TROY, Mich., Aug. 3, 2022 /PRNewswire/ -- Meritor, Inc. (the "Company") today provided notice that, pursuant to the terms of the indenture, dated September 22, 2017 (the "Indenture") governing its 3.25% Convertible Senior Notes due 2037 (the "Notes"), in connection with the closing of the transaction contemplated by the Agreement and Plan of Merger, dated as of February 21, 2022 (the "Merger Agreement"), among Cummins, Inc., Rose Newco, Inc. and the Company, the Company delivered a Notice of Fundamental Change and Execution of Supplemental Indenture (the "Fundamental Change Notice") to holders of the Notes notifying holders that a Fundamental Change, as such term is defined in the Indenture, had occurred on August 3, 2022 and that the Company entered into a supplemental indenture with respect to the Indenture pursuant to which the right to convert each $1,000 principal amount of Notes has been changed into the right to convert such principal amount into an amount of cash equal to the Conversion Rate (as defined in the Indenture) in effect on the conversion date, multiplied by $36.50.

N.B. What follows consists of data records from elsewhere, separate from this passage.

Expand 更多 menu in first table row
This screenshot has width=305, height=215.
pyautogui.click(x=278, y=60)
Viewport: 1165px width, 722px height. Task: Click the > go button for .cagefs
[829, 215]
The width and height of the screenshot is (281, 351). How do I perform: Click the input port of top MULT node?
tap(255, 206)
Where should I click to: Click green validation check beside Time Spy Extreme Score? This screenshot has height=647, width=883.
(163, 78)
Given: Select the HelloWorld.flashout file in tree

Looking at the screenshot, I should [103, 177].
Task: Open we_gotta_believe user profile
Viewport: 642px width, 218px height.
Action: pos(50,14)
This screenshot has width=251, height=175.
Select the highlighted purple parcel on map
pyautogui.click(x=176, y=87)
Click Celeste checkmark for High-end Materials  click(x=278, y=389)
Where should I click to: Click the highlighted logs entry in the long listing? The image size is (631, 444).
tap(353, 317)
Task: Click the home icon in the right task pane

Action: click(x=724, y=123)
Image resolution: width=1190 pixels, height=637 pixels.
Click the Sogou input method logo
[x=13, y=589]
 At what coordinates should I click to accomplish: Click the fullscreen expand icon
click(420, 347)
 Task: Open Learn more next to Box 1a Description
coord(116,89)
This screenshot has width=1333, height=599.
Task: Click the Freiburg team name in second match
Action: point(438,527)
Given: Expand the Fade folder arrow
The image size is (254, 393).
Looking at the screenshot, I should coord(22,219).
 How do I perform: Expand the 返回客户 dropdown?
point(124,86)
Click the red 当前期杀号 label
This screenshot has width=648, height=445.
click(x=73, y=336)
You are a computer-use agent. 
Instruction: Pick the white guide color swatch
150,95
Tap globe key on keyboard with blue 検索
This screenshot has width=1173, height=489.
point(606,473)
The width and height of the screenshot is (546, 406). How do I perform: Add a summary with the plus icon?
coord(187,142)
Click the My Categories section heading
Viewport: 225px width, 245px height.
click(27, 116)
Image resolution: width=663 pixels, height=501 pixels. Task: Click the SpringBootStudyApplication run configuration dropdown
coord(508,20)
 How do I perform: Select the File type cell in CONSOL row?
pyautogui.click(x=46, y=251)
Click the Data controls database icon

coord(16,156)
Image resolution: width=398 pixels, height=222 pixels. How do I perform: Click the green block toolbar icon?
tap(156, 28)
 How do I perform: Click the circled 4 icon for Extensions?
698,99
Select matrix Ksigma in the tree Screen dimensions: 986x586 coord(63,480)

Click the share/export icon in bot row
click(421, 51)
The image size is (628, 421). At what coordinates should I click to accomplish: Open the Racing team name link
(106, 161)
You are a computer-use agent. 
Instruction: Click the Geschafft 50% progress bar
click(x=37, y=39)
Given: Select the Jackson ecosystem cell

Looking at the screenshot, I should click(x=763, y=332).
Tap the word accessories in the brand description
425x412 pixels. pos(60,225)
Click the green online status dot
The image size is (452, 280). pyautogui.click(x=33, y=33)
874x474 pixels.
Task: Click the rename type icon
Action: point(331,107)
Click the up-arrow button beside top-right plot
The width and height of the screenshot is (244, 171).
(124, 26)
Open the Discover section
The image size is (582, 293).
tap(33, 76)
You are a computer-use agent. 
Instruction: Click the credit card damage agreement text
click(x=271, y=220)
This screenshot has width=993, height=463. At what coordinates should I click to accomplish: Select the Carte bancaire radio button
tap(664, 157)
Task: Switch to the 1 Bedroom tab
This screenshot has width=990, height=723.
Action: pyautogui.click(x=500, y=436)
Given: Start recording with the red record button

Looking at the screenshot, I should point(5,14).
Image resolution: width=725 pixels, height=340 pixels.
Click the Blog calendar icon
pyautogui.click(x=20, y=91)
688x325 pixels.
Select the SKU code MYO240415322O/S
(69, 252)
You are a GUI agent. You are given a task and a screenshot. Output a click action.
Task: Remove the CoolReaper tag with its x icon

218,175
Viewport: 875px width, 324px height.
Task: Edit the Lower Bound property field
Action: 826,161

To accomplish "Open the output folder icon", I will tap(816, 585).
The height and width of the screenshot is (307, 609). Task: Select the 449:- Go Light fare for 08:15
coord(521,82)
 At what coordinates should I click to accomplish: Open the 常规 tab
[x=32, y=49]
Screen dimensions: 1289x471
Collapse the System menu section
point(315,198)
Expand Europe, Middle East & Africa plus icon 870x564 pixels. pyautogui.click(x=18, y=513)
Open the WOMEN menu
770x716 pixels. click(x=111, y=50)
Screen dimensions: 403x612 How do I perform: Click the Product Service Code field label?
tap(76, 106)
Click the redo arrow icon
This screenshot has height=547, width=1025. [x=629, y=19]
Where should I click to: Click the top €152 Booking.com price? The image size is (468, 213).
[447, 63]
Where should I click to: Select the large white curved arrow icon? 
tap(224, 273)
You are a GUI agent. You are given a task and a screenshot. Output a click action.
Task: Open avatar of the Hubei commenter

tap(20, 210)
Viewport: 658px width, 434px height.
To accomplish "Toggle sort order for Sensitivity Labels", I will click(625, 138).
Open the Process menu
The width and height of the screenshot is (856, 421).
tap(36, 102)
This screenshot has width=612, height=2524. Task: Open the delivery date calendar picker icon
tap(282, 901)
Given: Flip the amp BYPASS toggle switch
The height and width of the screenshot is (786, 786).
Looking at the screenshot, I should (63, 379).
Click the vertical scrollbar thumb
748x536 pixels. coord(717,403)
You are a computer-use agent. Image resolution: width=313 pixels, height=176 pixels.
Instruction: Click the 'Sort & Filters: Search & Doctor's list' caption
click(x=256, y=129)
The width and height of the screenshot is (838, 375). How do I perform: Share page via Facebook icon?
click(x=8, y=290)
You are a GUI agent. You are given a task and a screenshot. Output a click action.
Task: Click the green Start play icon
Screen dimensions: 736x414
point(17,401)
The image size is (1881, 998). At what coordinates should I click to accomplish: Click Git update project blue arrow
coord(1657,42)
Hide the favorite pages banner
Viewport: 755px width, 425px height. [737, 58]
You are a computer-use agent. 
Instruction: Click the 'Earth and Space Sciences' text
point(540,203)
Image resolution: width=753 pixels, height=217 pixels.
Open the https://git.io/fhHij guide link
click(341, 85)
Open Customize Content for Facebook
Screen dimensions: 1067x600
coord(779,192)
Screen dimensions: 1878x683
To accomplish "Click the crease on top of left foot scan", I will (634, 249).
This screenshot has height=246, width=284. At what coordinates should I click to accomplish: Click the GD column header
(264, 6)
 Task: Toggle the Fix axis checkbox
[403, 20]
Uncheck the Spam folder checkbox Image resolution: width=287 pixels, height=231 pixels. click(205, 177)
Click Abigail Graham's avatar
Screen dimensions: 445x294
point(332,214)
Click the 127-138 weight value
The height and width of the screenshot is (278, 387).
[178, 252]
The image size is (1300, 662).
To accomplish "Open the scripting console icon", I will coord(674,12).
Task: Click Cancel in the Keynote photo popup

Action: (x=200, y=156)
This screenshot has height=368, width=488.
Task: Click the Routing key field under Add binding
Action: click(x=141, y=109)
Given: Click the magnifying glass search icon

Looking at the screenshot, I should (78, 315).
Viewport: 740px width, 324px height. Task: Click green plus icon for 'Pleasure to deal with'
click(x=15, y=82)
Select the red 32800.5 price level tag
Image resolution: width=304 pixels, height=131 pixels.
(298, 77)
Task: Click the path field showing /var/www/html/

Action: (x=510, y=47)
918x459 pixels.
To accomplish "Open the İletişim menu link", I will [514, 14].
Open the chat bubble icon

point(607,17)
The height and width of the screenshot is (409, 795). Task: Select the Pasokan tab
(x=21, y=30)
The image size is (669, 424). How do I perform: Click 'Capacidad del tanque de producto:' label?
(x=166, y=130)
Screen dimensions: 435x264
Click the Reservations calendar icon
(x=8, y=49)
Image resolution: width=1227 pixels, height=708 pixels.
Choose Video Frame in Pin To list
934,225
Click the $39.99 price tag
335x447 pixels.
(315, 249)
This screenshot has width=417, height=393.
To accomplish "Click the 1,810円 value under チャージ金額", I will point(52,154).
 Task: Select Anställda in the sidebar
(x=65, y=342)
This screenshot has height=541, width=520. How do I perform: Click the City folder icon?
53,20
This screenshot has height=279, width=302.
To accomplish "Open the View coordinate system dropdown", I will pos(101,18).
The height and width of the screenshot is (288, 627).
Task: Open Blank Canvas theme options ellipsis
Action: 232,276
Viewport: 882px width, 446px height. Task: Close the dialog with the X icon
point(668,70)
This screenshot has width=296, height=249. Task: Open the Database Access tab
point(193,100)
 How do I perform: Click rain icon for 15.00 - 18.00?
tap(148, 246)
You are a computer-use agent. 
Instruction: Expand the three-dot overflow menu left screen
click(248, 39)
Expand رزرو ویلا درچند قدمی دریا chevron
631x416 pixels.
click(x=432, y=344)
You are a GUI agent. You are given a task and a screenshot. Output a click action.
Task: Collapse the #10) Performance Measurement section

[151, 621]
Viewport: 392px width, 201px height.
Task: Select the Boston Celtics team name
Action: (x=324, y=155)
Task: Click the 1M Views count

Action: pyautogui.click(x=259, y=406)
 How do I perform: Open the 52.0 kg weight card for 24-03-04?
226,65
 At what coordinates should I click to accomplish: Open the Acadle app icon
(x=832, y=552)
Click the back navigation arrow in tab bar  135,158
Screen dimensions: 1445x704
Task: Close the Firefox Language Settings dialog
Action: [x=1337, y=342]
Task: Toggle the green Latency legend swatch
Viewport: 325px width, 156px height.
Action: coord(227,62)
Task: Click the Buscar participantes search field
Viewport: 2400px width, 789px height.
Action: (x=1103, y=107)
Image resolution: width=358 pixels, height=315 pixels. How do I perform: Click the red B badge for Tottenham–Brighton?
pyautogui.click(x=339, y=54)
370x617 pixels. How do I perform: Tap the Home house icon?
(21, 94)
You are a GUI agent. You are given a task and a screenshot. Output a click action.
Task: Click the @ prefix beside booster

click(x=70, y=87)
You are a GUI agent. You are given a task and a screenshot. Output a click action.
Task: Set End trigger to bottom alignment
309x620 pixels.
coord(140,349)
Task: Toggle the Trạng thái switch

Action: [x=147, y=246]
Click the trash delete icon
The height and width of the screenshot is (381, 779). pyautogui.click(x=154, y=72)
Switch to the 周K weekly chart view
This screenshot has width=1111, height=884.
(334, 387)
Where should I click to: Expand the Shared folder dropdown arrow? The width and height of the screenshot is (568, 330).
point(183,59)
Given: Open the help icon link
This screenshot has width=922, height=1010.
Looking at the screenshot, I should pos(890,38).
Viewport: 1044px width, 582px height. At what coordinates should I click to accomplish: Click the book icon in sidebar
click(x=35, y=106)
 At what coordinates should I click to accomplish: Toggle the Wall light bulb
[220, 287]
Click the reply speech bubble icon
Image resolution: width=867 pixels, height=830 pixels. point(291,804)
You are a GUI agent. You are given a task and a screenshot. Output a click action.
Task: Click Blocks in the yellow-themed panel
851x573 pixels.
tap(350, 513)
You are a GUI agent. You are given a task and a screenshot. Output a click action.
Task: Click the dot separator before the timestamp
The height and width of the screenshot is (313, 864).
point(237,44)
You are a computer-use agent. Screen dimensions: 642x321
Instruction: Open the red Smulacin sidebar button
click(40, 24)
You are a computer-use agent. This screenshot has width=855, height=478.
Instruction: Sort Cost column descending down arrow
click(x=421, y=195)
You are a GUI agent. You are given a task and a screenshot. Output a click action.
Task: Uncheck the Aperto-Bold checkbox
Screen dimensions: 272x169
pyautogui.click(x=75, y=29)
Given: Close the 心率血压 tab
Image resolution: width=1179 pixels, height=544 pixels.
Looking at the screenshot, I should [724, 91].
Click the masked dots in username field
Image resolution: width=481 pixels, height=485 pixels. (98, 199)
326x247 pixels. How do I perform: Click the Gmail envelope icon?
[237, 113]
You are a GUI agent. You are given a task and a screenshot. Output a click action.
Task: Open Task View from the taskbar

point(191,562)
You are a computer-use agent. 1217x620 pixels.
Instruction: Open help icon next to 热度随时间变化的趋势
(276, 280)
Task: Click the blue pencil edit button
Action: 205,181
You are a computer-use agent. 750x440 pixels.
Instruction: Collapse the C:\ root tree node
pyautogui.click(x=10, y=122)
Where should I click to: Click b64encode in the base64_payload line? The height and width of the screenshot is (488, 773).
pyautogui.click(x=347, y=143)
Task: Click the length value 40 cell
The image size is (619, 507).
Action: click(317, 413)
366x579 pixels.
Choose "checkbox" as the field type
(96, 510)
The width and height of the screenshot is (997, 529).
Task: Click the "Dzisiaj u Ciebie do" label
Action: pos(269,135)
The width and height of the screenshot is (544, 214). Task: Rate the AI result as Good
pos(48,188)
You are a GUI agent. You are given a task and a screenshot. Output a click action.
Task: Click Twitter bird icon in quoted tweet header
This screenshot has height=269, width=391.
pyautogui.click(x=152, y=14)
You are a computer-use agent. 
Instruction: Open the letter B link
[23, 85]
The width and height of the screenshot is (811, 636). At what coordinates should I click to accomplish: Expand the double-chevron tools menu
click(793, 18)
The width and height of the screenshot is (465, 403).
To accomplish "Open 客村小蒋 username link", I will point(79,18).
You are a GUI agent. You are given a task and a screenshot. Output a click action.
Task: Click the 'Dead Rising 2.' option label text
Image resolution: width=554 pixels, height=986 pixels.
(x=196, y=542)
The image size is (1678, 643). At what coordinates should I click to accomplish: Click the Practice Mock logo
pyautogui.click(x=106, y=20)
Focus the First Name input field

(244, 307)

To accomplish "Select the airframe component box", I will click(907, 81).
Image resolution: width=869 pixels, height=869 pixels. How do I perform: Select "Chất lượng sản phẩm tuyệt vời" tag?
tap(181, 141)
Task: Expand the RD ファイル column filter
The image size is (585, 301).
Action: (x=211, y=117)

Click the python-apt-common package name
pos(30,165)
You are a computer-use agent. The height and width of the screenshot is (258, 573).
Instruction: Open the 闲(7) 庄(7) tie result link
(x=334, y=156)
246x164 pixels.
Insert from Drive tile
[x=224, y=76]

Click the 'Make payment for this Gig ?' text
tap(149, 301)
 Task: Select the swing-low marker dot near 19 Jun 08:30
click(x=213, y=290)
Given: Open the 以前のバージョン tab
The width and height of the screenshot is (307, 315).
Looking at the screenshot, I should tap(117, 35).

In connection with such Fundamental Change, each holder of Notes will have the right at such holder's option to require the Company to repurchase all of such holder's Notes (or a portion thereof which is $1,000 in principal amount or any integral multiple thereof), on September 14, 2022 (the "Fundamental Change Repurchase Date"). The Company will be required to repurchase all of such holder's Notes at a price, payable in cash, equal to one hundred percent (100%) of the principal amount of the Notes to be repurchased, plus accrued and unpaid interest thereon, if any, to, but excluding the Fundamental Change Repurchase Date (the "Repurchase Price").
Holders of Notes should read carefully the Fundamental Change Notice, regarding their conversion rights in connection with the Fundamental Change and the rights of holders to require the Company to repurchase their Notes in connection with the Fundamental Change as it contains important information as to the procedures and timing for the exercise of such rights.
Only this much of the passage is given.